From Krebs on Security: Massive "email bomb" attack enabled by not confirming subscriptions

Highlighted
Level 10 - Community Moderator

From Krebs on Security: Massive "email bomb" attack enabled by not confirming subscriptions

Brian Krebs, the widely-read cybersecurity reporter, wrote today about Massive Email Bombs Targeting .Gov Addresses​.

As Krebs notes in this must-read (IMO) article, the attacks -- not only against US .gov addresses, but a range of countries -- were possible because the majority of email newsletters don't send a link to the mailbox owner so they can confirm their intent to subscribe (e.g. they were not maliciously subscribed by someone else).

What should particularly trouble those who don't use confirmation links, or an equivalent method, is the reaction of the Spamhaus anti-spam service:

In two different posts published at wordtothewise.com, Spamhaus explained its reasoning for the listings [of newsletter operators], noting that a great many of the organizations operating the lists that were spammed in the attack did not bother to validate new signups by asking recipients to click a confirmation link in an email. In effect, Spamhaus reasoned, their lack of email validation caused them to behave in a spammy fashion.

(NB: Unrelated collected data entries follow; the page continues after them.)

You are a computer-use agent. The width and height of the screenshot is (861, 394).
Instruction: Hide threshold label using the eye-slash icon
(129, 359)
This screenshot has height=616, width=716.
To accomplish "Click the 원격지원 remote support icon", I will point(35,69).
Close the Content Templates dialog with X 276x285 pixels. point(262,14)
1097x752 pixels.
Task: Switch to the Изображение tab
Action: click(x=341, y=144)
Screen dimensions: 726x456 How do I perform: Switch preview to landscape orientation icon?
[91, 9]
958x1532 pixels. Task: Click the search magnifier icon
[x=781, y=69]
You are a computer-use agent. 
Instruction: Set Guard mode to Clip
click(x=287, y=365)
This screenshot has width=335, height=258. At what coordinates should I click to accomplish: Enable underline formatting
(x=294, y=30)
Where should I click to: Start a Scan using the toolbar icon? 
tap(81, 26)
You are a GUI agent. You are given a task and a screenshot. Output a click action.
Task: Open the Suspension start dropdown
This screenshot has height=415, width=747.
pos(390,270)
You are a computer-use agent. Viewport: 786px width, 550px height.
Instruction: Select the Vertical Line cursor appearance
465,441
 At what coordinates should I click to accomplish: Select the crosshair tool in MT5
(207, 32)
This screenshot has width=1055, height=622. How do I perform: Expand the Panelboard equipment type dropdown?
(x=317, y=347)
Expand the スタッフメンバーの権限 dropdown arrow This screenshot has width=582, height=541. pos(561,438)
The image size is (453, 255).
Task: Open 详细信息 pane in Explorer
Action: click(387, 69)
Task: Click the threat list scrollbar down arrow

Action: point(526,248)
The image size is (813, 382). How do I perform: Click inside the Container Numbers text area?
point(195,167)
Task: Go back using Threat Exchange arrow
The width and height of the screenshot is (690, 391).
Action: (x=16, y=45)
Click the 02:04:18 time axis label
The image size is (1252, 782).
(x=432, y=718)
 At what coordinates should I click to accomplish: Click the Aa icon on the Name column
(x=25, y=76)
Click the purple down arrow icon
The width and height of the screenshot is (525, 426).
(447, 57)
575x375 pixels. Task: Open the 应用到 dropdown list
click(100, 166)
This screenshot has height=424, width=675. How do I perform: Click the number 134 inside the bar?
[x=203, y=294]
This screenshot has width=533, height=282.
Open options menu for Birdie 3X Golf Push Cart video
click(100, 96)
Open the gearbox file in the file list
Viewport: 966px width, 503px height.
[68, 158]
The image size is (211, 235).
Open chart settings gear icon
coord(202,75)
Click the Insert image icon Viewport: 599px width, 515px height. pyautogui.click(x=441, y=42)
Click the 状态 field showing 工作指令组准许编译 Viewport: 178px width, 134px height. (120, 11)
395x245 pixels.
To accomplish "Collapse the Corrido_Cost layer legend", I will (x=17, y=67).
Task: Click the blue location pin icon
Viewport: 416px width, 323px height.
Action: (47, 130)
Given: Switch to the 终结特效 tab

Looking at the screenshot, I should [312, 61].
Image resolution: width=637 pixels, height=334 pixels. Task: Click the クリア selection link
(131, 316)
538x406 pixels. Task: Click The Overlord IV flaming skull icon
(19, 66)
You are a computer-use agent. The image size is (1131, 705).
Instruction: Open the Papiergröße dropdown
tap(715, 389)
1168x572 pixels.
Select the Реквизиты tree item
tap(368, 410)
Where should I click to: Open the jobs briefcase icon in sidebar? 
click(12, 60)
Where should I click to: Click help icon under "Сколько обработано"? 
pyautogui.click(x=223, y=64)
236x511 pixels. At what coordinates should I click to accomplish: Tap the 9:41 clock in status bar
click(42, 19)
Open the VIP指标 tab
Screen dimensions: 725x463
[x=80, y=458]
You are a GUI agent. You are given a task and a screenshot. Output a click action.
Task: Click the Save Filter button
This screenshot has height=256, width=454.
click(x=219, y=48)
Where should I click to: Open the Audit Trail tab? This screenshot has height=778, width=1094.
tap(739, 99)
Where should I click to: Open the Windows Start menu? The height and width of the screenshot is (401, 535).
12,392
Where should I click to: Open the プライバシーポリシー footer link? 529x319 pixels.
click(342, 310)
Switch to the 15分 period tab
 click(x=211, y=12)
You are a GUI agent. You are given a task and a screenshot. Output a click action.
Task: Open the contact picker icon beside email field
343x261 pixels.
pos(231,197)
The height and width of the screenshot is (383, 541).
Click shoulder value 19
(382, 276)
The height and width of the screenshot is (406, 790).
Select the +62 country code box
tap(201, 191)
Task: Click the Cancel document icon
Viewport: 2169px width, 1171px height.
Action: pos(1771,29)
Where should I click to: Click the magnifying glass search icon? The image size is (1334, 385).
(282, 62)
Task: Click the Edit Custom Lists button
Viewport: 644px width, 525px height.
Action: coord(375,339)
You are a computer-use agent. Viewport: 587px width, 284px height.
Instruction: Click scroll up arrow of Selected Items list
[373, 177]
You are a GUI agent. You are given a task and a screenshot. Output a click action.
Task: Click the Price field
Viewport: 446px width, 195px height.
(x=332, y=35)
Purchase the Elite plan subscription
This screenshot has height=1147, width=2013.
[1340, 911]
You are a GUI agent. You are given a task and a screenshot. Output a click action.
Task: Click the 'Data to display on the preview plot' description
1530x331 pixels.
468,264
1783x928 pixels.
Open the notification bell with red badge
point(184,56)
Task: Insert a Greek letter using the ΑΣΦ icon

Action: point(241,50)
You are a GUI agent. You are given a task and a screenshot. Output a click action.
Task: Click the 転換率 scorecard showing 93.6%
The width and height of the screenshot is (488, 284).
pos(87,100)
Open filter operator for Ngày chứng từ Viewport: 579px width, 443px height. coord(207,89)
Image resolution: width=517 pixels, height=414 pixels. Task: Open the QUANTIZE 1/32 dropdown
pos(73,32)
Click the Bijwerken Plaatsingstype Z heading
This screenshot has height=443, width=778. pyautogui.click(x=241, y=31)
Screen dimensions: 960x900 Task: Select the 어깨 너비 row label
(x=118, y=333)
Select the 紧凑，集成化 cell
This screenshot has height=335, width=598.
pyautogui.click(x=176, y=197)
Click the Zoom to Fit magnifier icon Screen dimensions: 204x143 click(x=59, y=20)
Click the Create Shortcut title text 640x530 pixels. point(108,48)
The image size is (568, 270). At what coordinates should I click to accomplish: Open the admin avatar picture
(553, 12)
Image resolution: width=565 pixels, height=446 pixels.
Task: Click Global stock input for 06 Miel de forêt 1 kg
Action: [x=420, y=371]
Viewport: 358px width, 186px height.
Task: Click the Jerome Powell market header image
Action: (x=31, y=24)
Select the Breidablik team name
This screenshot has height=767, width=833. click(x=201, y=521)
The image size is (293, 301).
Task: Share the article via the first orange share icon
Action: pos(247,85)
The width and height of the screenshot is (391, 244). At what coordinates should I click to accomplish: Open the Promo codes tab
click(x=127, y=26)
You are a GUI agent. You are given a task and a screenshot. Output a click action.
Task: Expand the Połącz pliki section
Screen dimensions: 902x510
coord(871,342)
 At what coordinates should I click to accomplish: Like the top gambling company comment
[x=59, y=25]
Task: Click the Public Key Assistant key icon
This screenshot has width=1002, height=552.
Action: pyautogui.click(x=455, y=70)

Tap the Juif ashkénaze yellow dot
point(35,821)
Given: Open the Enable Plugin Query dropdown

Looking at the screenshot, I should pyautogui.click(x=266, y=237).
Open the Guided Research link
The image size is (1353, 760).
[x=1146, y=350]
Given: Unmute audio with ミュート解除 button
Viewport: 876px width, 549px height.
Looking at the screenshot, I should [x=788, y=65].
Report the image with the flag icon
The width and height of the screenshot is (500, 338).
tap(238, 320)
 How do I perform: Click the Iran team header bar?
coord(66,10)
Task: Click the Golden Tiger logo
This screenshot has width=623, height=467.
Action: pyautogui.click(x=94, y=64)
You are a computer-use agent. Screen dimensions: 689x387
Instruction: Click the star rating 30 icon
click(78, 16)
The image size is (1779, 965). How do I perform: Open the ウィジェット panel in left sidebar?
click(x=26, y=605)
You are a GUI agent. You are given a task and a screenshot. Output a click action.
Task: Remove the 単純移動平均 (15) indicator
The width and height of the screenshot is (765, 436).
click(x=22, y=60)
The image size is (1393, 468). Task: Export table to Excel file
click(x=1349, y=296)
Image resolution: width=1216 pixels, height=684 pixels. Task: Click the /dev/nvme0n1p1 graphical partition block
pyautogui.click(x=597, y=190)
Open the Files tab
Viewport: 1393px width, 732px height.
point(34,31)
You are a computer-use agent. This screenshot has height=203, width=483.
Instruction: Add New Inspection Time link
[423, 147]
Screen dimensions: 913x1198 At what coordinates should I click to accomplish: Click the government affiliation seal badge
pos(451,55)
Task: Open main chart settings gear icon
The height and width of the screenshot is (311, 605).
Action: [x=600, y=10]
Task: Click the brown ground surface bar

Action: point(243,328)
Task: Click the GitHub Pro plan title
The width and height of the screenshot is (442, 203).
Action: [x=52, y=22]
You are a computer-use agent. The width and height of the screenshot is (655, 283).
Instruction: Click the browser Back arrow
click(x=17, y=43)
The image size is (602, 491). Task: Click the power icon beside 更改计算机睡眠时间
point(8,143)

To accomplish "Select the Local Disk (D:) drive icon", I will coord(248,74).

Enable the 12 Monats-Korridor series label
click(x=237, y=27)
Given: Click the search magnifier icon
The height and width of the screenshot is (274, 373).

In other words, Spamhaus listed the newsletter senders as spammers regardless of their intent to send to opt-in members only. Leaving out the confirmation step overrides otherwise good faith.

Tags (1)
2 REPLIES 2

Re: From Krebs on Security: Massive "email bomb" attack enabled by not confirming subscriptions

So are they looking for an open standard type method of double opt-in?

In other words, will a Marketo DIY approach satisfy spamhaus?

Highlighted
Level 10 - Community Moderator

Re: From Krebs on Security: Massive "email bomb" attack enabled by not confirming subscriptions

Any approach that prevents anonymous "subscription slamming" would be okay.

I shouldn't be able to sign someone else up for your newsletter if I can't access either their incoming email or some other form of separately vetted contact like phone/SMS.  Email confirmation link and a required Marketo Click Email activity is the most straightforward way, but if you had some way of knowing their phone number was really theirs (like, say, if Sales called their corporate main number) that would work too.